1AUSL Bologna, Department of Primary Care, Bologna, Italy
2UCCP Catanzaro, Catanzaro, Italy
3Infectious Disease Department, Catanzaro Hospital, Italy
4Department of Applied Medical Scienze, Università della Magna Graecia, Catanzaro, Italy
5Head of Endocrinology and Diabetes Units, ASP Catanzaro, Italy
6Fondazione Malattie del Sangue, Ospedale Niguarda, Milano, Italy
7Università degli studi di Firenze, Firenze, Italy
8Emilia Romagna Region Society of Digital Health, Bologna, Italy

*Corresponding authors: Fabio Capello, Department of Primary Care, AUSL Bologna, Italy, via Sant’Isaia, 40123, Bologna, Italy, Tel: +39 392 0039 246; Fax: +391782265468; E-mail: fabio.capello@ehealth.study, info@fabiocapello.net


COVID-19 is a viral disease secondary to the infection by the SARS-CoV-2 virus that can lead to a severe respiratory distress. The diagnosis of COVID-19 represents a major challenge. Currently the nasopharyngeal or throat swabs for the detection of SARS-CoV-2 RNA by Polymerase Chain Reaction (PCR) is considered the only validated method for the confirmation of SARS-CoV-2 infection. However, this test has some limitations, and its use for the screening of a negative, asymptomatic population remains controversial. The serological essay is a possible alternative both for the diagnosis, when associated with clinical and epidemiological feature, and for the continuous screening of the population and of people with a highrisk profile. We observed in a primary care setting were rapid serological testing has been performed, a possible good correlation with the rapid test and the early detection of SARS-CoV-2 infection. We thus designed the clinical protocol [clinicaltrials.gov ID Number NCT04316728] presented in this paper to evaluate the clinical performance and the real effectiveness of the serological rapid test for the screening and monitoring of Covid-19 in a pool of negative asymptomatic high-risk population in a primary care setting.

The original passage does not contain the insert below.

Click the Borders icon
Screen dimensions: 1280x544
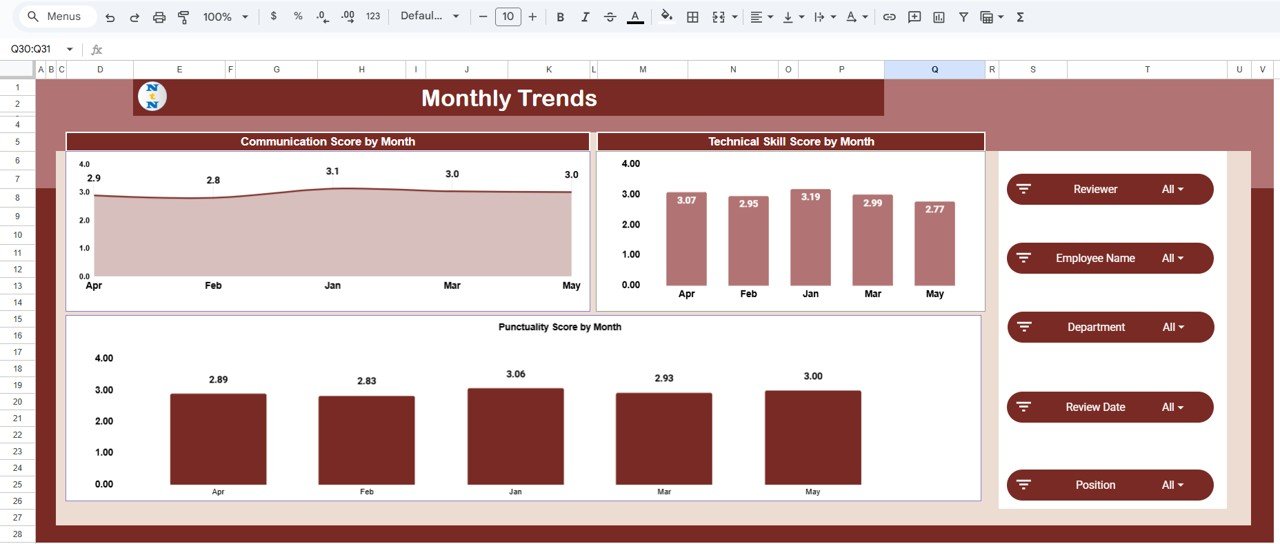click(692, 17)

COVID-19; Rapid test; Serological assay; IgG antibodies; IgM antibodies; Primary care; screening


COVID-19 is a viral disease secondary to SARS-CoV-2 infection that can lead to a severe respiratory distress [1]. The early diagnosis of COVID-19 represents a major challenge, especially in primary care settings, where patients generally ask for a medical consultation because of the onset of minor symptoms or for a routine check-up. Nasopharyngeal or throat swabs are the specimen commonly used for the detection of SARS-Cov-2 RNA by Polymerase Chain Reaction (PCR), although considering this testing techniques as the gold standard for the diagnosis of COVID-19 at the moment is highly controversial [2,3]. RT-PCR on Bronchoalveolar lavage fluid demonstrated the highest positive rates (93%) followed by sputum with 72% [4,5].

Although PCR has a high specificity and sensitivity, it has some limitations as the number of patients that can be tested at the same time and the time from the sampling to the response. Besides, the use of swabs in an emergency setting makes the health workers more susceptible to infection when this procedure is compared with other sampling techniques.

In addition, this is an operator-dependent procedure: if the sample is not properly collected it could result in a high number of false negative. This is the case of an emergency screening in case of a major outbreak, where a single operator can perform hundreds of swabs in a single shift [6,7].

For all of these reasons, the World Health Organization (WHO) encourages the development of new protocols to standardize diagnosis and therapy [8].

Recent literature [9,10] suggest that the development of a rapid testing for the current and future outbreaks is needed. The use of a more performant test in fact may reduce the time-lapse from clinical suspect of COVID-19 to diagnosis, and may increase the number of people that could be tested in a given timeframe.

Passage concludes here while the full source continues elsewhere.